### Problem description
Transcription should be exact. Include all entries.

Raw data START

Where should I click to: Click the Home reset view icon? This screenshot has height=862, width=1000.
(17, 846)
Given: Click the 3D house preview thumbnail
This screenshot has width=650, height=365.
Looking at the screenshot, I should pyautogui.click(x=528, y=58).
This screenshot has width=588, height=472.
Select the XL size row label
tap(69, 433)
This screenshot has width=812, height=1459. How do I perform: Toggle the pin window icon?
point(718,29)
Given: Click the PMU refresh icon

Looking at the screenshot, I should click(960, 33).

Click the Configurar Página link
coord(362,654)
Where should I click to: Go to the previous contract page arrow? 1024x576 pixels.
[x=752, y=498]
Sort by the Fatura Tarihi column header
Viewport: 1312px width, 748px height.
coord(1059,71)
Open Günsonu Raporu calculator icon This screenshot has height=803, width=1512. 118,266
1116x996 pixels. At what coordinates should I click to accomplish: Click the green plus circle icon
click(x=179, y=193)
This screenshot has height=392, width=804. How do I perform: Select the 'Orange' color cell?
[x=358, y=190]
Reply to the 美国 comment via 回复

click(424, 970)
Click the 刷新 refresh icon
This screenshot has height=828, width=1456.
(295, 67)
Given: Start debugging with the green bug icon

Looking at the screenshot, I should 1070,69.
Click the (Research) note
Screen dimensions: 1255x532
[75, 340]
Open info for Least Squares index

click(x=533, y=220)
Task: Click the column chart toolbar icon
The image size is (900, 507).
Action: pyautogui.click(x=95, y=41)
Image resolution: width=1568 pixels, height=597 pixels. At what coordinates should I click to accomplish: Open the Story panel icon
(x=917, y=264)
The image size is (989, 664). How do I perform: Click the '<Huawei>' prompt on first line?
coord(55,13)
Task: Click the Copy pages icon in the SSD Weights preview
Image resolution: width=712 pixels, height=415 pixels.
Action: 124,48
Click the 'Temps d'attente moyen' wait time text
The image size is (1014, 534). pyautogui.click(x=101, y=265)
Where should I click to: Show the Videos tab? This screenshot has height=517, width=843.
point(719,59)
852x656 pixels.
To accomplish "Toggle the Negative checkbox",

Raw data END

### Response to this exercise
Where should I click to: Click the Home reset view icon? This screenshot has height=862, width=1000.
(17, 846)
Given: Click the 3D house preview thumbnail
This screenshot has width=650, height=365.
Looking at the screenshot, I should pyautogui.click(x=528, y=58).
This screenshot has width=588, height=472.
Select the XL size row label
tap(69, 433)
This screenshot has width=812, height=1459. How do I perform: Toggle the pin window icon?
point(718,29)
Given: Click the PMU refresh icon

Looking at the screenshot, I should click(960, 33).

Click the Configurar Página link
coord(362,654)
Where should I click to: Go to the previous contract page arrow? 1024x576 pixels.
[x=752, y=498]
Sort by the Fatura Tarihi column header
Viewport: 1312px width, 748px height.
coord(1059,71)
Open Günsonu Raporu calculator icon This screenshot has height=803, width=1512. 118,266
1116x996 pixels. At what coordinates should I click to accomplish: Click the green plus circle icon
click(x=179, y=193)
This screenshot has height=392, width=804. How do I perform: Select the 'Orange' color cell?
[x=358, y=190]
Reply to the 美国 comment via 回复

click(424, 970)
Click the 刷新 refresh icon
This screenshot has height=828, width=1456.
(295, 67)
Given: Start debugging with the green bug icon

Looking at the screenshot, I should 1070,69.
Click the (Research) note
Screen dimensions: 1255x532
[75, 340]
Open info for Least Squares index

click(x=533, y=220)
Task: Click the column chart toolbar icon
The image size is (900, 507).
Action: pyautogui.click(x=95, y=41)
Image resolution: width=1568 pixels, height=597 pixels. At what coordinates should I click to accomplish: Open the Story panel icon
(x=917, y=264)
The image size is (989, 664). How do I perform: Click the '<Huawei>' prompt on first line?
coord(55,13)
Task: Click the Copy pages icon in the SSD Weights preview
Image resolution: width=712 pixels, height=415 pixels.
Action: 124,48
Click the 'Temps d'attente moyen' wait time text
The image size is (1014, 534). pyautogui.click(x=101, y=265)
Where should I click to: Show the Videos tab? This screenshot has height=517, width=843.
point(719,59)
852x656 pixels.
To accomplish "Toggle the Negative checkbox",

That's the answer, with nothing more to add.